List each line in the records below that contains the string "Select", copying every such line in full.

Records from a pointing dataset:
+ + + + +
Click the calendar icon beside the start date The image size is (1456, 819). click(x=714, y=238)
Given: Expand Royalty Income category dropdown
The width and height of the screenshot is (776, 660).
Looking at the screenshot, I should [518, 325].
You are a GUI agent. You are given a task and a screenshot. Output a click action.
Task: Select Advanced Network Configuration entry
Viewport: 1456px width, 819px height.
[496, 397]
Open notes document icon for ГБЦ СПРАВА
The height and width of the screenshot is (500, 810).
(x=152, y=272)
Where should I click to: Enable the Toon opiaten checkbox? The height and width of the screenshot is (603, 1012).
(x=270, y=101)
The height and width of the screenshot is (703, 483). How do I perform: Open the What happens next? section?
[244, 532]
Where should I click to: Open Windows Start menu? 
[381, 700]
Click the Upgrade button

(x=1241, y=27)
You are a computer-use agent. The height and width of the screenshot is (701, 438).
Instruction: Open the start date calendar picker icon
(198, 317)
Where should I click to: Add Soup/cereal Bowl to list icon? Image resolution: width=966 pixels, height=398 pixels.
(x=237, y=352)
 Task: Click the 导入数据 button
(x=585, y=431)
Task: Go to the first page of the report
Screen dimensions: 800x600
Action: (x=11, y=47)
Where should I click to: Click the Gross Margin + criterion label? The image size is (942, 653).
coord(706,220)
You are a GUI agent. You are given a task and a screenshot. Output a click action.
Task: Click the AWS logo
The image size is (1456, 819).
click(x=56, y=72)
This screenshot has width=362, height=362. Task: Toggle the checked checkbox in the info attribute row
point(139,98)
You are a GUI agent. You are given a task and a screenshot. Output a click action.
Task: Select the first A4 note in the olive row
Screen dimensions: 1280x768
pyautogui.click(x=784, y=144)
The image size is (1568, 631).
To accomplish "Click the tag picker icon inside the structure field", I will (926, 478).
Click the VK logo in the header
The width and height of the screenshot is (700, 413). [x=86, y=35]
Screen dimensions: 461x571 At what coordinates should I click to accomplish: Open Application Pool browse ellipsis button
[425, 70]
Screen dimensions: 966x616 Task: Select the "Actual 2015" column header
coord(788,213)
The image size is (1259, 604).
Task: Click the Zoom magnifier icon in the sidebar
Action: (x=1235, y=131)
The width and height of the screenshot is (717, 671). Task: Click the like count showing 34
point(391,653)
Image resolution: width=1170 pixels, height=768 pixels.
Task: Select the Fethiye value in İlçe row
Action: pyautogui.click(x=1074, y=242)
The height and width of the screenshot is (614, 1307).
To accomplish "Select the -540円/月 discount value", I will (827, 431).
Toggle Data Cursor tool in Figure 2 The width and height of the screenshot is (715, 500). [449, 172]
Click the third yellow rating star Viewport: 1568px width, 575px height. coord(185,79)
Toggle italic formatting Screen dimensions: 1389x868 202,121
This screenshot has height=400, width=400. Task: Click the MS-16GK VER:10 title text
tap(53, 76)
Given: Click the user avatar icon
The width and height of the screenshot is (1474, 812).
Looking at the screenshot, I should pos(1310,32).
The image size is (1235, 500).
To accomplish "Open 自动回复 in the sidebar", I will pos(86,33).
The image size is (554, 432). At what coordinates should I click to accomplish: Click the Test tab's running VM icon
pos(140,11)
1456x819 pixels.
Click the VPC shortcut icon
+ + + + +
Task response
Task: Select Advanced Network Configuration entry
Task: Select the first A4 note in the olive row
Screen dimensions: 966x616 Task: Select the "Actual 2015" column header
Task: Select the Fethiye value in İlçe row
To accomplish "Select the -540円/月 discount value", I will (827, 431).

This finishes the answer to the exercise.